**Exercise:**
Retype every record exactly. Skip the images.

(Stored data entries)

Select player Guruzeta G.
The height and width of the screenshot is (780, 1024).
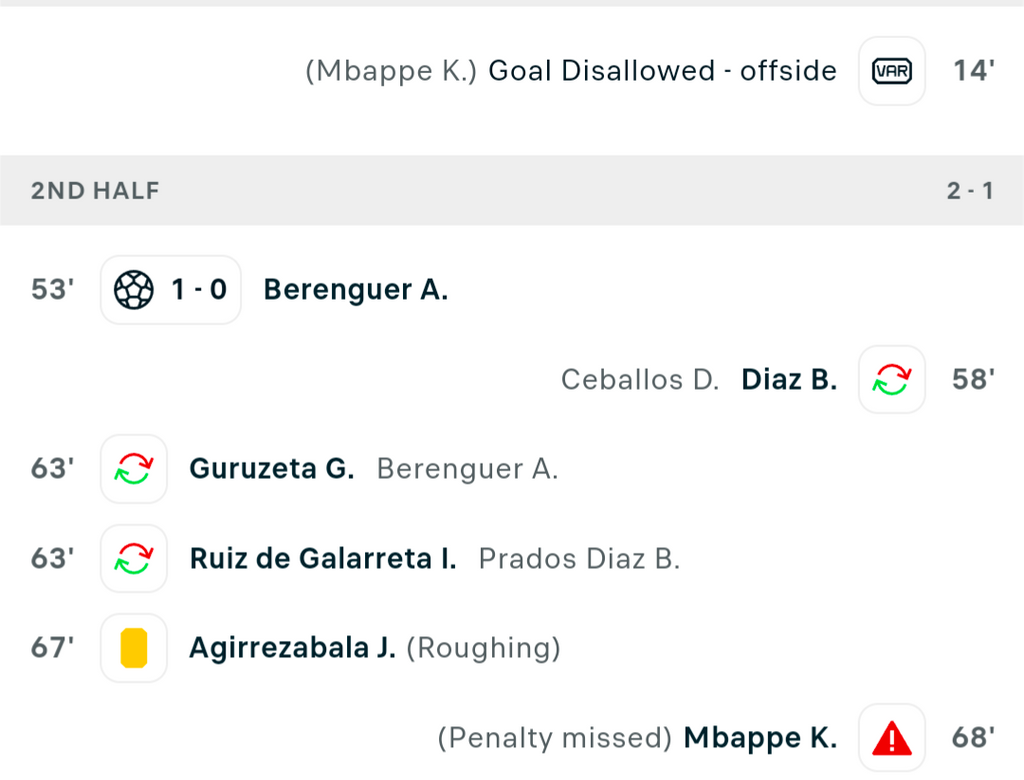coord(272,469)
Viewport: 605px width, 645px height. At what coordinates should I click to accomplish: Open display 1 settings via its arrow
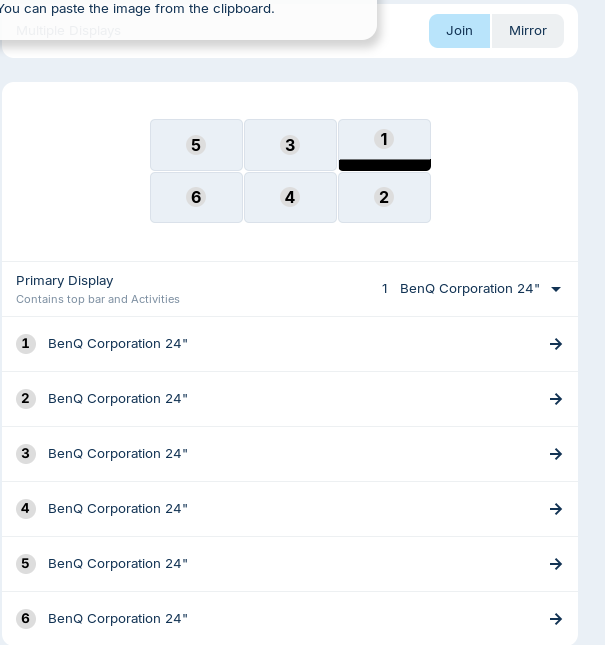pos(556,344)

**Exercise result:**
Select player Guruzeta G.
The height and width of the screenshot is (780, 1024).
coord(272,469)
Viewport: 605px width, 645px height. At what coordinates should I click to accomplish: Open display 1 settings via its arrow
pos(556,344)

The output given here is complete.